During the three-week CIMT program, variations in the actigraphy outcomes were observed. VMAs on the less-affected side appeared to decrease steadily, hinting at a potential shift towards using the affected limb. Meanwhile, the affected side showed modest increases, most notably between the first and second weeks. This pattern seems to align with findings from prior research on young children with CP [26], suggesting that CIMT might influence corticospinal tract (CST) reorganization. This indicates the young brain’s adaptive capacity to modify its CST attributes in the presence of interventions such as CIMT. Such observations support the notion that changes in neural activity during CIMT could be achieved without invasive measures, especially in influencing the CST properties in young children with UCP. Additionally, the observation of stabilization or minor declines in some axes between the second and third weeks prompts a reevaluation of the optimal duration of CIMT, suggesting that a shorter, more intensive period might be just as, if not more, effective in eliciting meaningful changes in motor function and neural organization.

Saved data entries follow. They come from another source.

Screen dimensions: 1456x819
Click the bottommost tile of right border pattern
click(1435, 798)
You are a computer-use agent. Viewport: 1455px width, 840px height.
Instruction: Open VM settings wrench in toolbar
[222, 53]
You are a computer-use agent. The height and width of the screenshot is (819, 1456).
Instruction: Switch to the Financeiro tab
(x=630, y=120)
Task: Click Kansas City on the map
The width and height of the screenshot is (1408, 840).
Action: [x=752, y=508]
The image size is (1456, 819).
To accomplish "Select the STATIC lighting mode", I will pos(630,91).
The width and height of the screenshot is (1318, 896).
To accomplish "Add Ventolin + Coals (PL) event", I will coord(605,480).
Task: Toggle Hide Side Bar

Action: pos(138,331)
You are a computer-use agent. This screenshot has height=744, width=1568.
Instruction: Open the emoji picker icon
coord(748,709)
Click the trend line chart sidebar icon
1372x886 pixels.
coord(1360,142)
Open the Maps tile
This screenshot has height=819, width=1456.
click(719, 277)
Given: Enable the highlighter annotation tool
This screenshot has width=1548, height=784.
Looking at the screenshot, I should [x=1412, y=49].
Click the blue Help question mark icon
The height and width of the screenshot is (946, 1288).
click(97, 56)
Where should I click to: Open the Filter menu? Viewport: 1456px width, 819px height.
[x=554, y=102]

This study equipped both limbs of children with UCP with accelerometers during CIMT sessions, enabling a nuanced analysis of mirror movement patterns through comprehensive monitoring of the VMA ratio. The established correlation between in-session actigraphy changes and standardized assessments enhanced our understanding of CIMT’s effectiveness. The axis-specific analysis, particularly regarding vertical movements, further enriched the insight into movement variations during therapeutic interventions. Despite these strengths, this study has its limitations. The small sample size and lack of a control group constrain the generalizability of our results. We did not recruit typically developing children for actigraphy comparison, limiting our understanding of differential movement patterns. We could not filter out ’sway’ data from walking during actigraphy measurements, which could be addressed in future studies with human activity recognition techniques [27]. The heterogeneous nature of our participants introduced potential variability in the treatment responses. Our short follow-up only assessed immediate post-CIMT outcomes, leaving long-term results unknown. Addressing these limitations in future studies will strengthen the evidence base for CIMT’s effectiveness in children with UCP.

5. Conclusions

In this study, we explored the utility of tri-axial accelerometers in CIMT for children with UCP. The data suggest a potential correlation between real-time actigraphy metrics during CIMT and subsequent therapeutic outcomes, as evidenced by standardized assessments. Notably, variations in the VMA ratio, especially concerning Axis 3 tied to vertical movements, offer valuable insights that could guide the refinement of therapeutic interventions. This study makes a novel contribution to the literature, as it serves as an initial step in this area of research. It highlights promising areas for future investigation, especially in the nuanced use of tri-axial accelerometers for detailed movement analyses. However, the study’s limitations, including a small sample size and the absence of a control group, call for a cautious interpretation of our findings. Larger-scale studies with a more diverse participant pool are necessary to validate and build upon these initial observations. Such studies would enhance the robustness of the conclusions and contribute significantly to the understanding and effectiveness of CIMT in children with UCP. Future studies should not only aim to corroborate these findings with larger populations and longer-term follow-up periods but also assess the integration of telerehabilitation tools to enhance the delivery and sustainability of CIMT. Embracing telerehabilitation could significantly broaden treatment access and ensure ongoing therapy adherence, enabling more tailored and dynamic rehabilitation strategies. This approach would not only extend the reach of CIMT but also hold the potential to transform the practice by embedding interventions more seamlessly into the daily lives of children with UCP, irrespective of their physical location.